Can't find any notification settings for the Google app. Wonder how these alerts are going to work.

Update:
Google app adds notification settings once you've signed up.

 

[widEyed]

That's how I manage my OTPs also, and I couple it with being able to add them to my Apple Watch. Easy access to OTPs on my wrist, phone, and all of my computers. I only wish that 1Password recognized the page was asking for the OTP and filled it in for me instead of having to copy-paste or manually enter it.

EDIT: Is anyone able to clarify whether this wipes out the Authenticator app option? It appears to still be enabled on all of my accounts, but I'm wondering if those are grandfathered. So, if for some reason I need to either reset it or add it to a new account, will the Authenticator app option no longer be available. I don't want to disable it just to find out it is indeed no longer an option.

Any chance you could post links for instructions for setting up 2-step authentication for Google accounts? I have an email account with an org using Google for their email and they forced 2-step onto us but I don't want to give the Big Google my phone number.

I do use 1Password but I just can't get any info online (including Google documentation for 2-step authority which is scant and hopeless if you click LEARN MORE on the login page) to help me set this up. I can't even log into the account in question on my second MBP, on the first their admin had to send me some temporary single-use numeric string passwords. Waiting for him to send more but I'd rather by-pass him (he's a volunteer) and just get it happening using their app or 1Password or something.

 

[Fiestaman]

Any chance you could post links for instructions for setting up 2-step authentication for Google accounts? I have an email account with an org using Google for their email and they forced 2-step onto us but I don't want to give the Big Google my phone number.

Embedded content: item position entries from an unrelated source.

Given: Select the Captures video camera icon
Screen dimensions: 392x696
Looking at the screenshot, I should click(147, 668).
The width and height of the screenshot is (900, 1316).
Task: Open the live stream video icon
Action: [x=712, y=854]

I do use 1Password but I just can't get any info online (including Google documentation for 2-step authority which is scant and hopeless if you click LEARN MORE on the login page) to help me set this up. I can't even log into the account in question on my second MBP, on the first their admin had to send me some temporary single-use numeric string passwords. Waiting for him to send more but I'd rather by-pass him (he's a volunteer) and just get it happening using their app or 1Password or something.

Sorry for the slow response. To set up two-factor with 1Password, go through the process of setting it up as if you were going to use Google Authenticator, but when it gives you either the QR code or the secret key to put into Google Authenticator, put it into 1Password instead. You'll want to create a new data field on the login card in question that you're setting up 2FA for at the time and choose One-Time Password or OTP as the type of data from the dropdown on the right. 1Password has a pretty easy walkthrough on their site. Here's the link.
https://support.1password.com/one-time-passwords/

 

[bozzykid]

EDIT: Is anyone able to clarify whether this wipes out the Authenticator app option?

Of course it doesn't. You can see your 2-Steps settings easily under your account sign in options. You can have multiple "2nd step" options. This option in the iOS app is no different than what they have done with Android for years. If you don't approve with the prompt, you have the option to enter your two factor code.